MR. BLYTHE: "To think this has gone on in our town, all these years and we never knew the things you did to people! Oh, you monstrous monster! The things you said! The things you do!"

MR. BENEDICT: "Sorry..."

Mr. Benedict reached for a hypodermic. Mr. Benedict stabbed Mr. Blythe in the arm with needle. The old man cried widly to all the sheet figures.

MR. BLYTHE: "You! Help you! You out there, under the stones! Help me! Listen!"

The old man fell back. He knew he was dying.

MR. BLYTHE: "All, listen! He's done this to me and you and you, all of you! He's done too much, too long! Don't take it! Don't, don't let him do anymore to anyone!"

Mr. Benedict stood there.

MR. BENEDICT: "They can't do anything to me and neither can you."

MR. BLYTHE: "Out of your graves! Help me! Tonight or tomorrow or soon! But come and fix him, this horrible man!"

The old man raved on and on, getting weaker. The room was suddenly very dark. It was night. It was getting late. Finally, smiling, the old man whispered.

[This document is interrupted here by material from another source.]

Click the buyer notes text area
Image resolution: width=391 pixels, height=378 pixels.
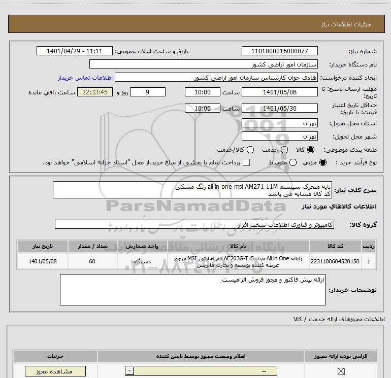(x=192, y=290)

MR. BLYTHE: "They've taken a lot from you, horrible man. Tonight, they'll do...something."

...and then, the old man died.

People say there was an explosion that night in the graveyard. Or rather a series of explosions, a smell of strange things, a movement, a violence, a raving. Stone toppled and things swore oaths. And there was a chasing and a screaming and many shadows moving inside and outside the mortuary building in swift jerks and shambling. Windows broke. Doors were torn from hinges, leaves from trees. Iron gates clattered. And in the end, there was Mr. Benedict running about, vanishing and a tortured scream that could only be Mr. Benedict himself. After that...nothing. Quiet.

The townspeople entered the mortuary the next morning. They searched the mortuary building and then went out into the graveyard. And they found nothing, but blood, a vast quantity of blood, sprinkled and thrown and spread everywhere you could possibly look as if the heavens had bled profusely in the night.

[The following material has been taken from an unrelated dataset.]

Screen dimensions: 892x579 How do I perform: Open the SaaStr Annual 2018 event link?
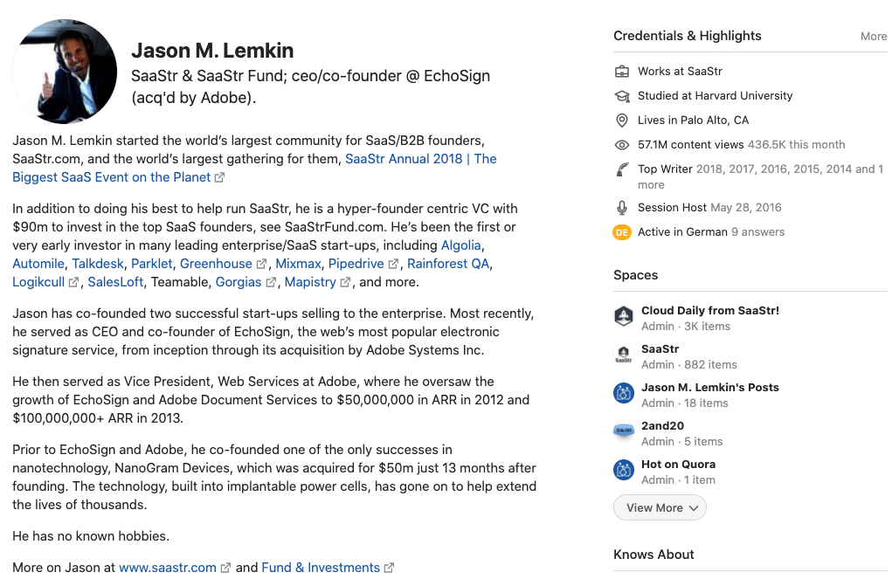pos(420,159)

MAN #3: "Where could he be?"

MAN #4: "How should we know?"

Walking through the graveyard, they stood in deep tree shadows where stones, row on row, were old and time-erased and leaning. No birds sang. They stopped by one tombstone.

MAN #5: "Here, now! Look at this!"

Freshly scratched, as if by feebly, frantic, nasty fingers in the grayish, moss-flecked stone was the name: Mr. Benedict.

MAN #4: "Good lord!"

MAN #5: "Look over here! This one, too. And this one and THIS one!"

A villager pointed to the other gravestones. Upon each and every stone, scratched by fingernail scratchings, the same message appeared: Mr. Benedict.

MAN #5: "But that's impossible!"

The townspeople were stunned.

MAN #6: "He...he couldn't be buried under all these gravestones!"

They stood there for one long moment. Instinctively, they all looked at one another nervously in the silence and the tree darkness. They all waited for an answer. With fumbling senseless lips, one of them replied, simply...

MAN #7: "Couldn't he?"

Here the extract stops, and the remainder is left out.